2. Say something trite about how men and women are different. To make it sound less trite, mention how you interviewed 10,000 married couples in order to discover this fact.
3. Do you worry that your lack of a graduate degree from a famous university might be hurting your credibility as a speaker? No problem. Put up a quote from Thomas Edison or Jesus or Socrates on a PowerPoint slide. Next, put up a slide that quotes you. The audience will realize you are just as brilliant as those other guys.
4. Some audience members may be wondering if coming to hear you speak is really worth what they paid. To placate them, talk about how buying a ticket for your speech represents a tremendous moral ‘choice’ and a clear indication that they are ready to make ‘positive change.’ You can also flatter them by saying, ‘What a high-level group we have here today!’ That should lay their concerns to rest; they will realize that coming to hear you automatically and painlessly makes them better people.

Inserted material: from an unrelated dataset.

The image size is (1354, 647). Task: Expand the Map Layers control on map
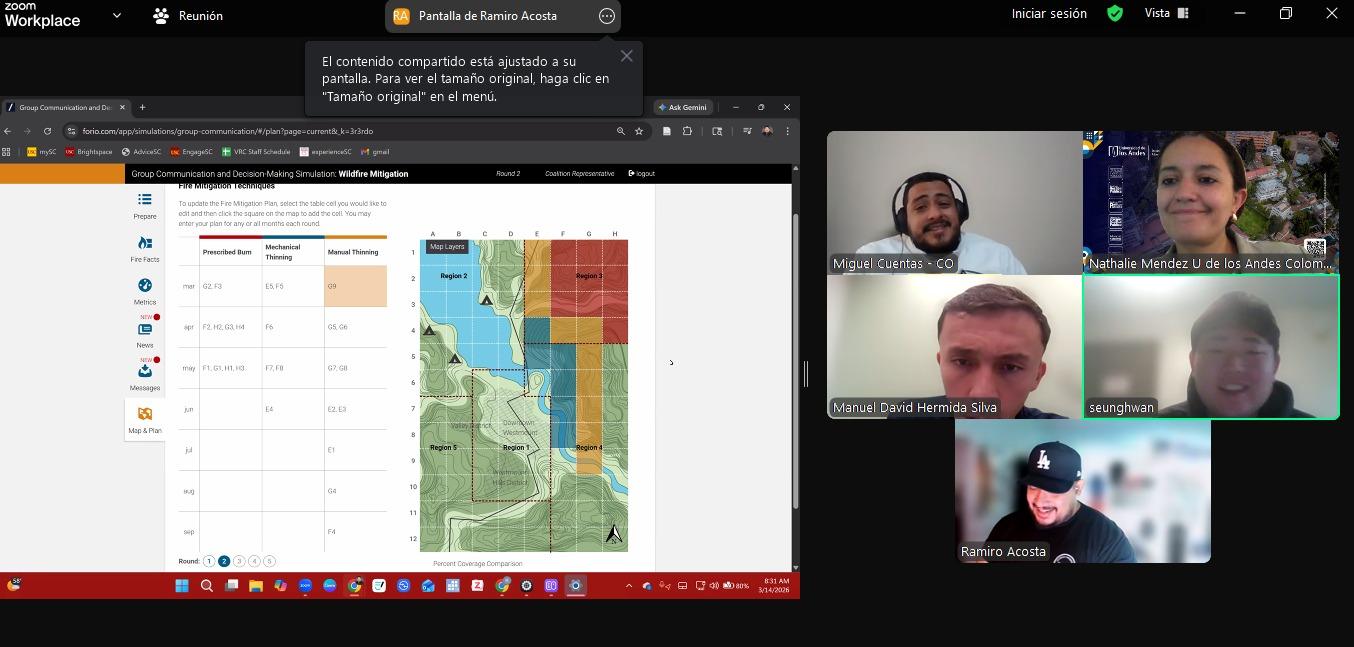[x=447, y=247]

5. Repeat something your grandmother/prepubescent son/wife said. Tell everyone how wise it is, even if its profundity isn’t readily apparent. Again, people have paid a lot to listen, so they’ll want to think it’s on par with Plato’s writings.
6. Relate an anecdote about someone famous, like Nelson Mandela. If you can twist it totally out of context to make your point, even better.
7. In order to introduce the idea that persistence pays off, tell a story about how many publishers rejected your first self-help book manuscript. Don’t bother telling the audience an inspiring story about some other person who succeeded in spite of a physical disability or social prejudice; your own lucrative tale of battling with publicists and literary agents to get your best-seller into print is obviously far more interesting than any paraplegic Special Olympian’s life experiences.
8. In a soft voice, talk about a tragedy you’ve experienced. Quickly move on to another topic, but make a big show of shedding a tear while you do this. The tear reminds the audience how brave you were to make a personal revelation in front of people who have paid to hear you speak. Your listeners won’t think for a second that you are being unnecessarily melodramatic or trying to create a phony intimacy with them.
9. Ask the audience a platitudinous question, such as ‘What do you want out of life?’ Answer your question with a platitudinous response like ‘love’ or ‘wealth’ or ‘greatness.’
10. Ask the audience members to hug one another or touch each other on the shoulder and say, ‘You’re doing OK.’ The awkwardness that ensues will make them forget how dumb your last joke was.
11. Plug the next speaker as ‘my good friend’ or ‘our good friend.’ It makes you sound gracious. To make yourself sound even more gracious, make sure you compliment the next speaker’s books/tapes/CDs or whatever they peddle. Hopefully, she will do the same for you. But just in case she forgets, you should mention that since ‘time is short today,’ you can’t get to everything you wanted to cover. Then say that what you wanted to cover is available to the audience in the form of a hugely overpriced tape set — conveniently on sale in the hall outside the auditorium.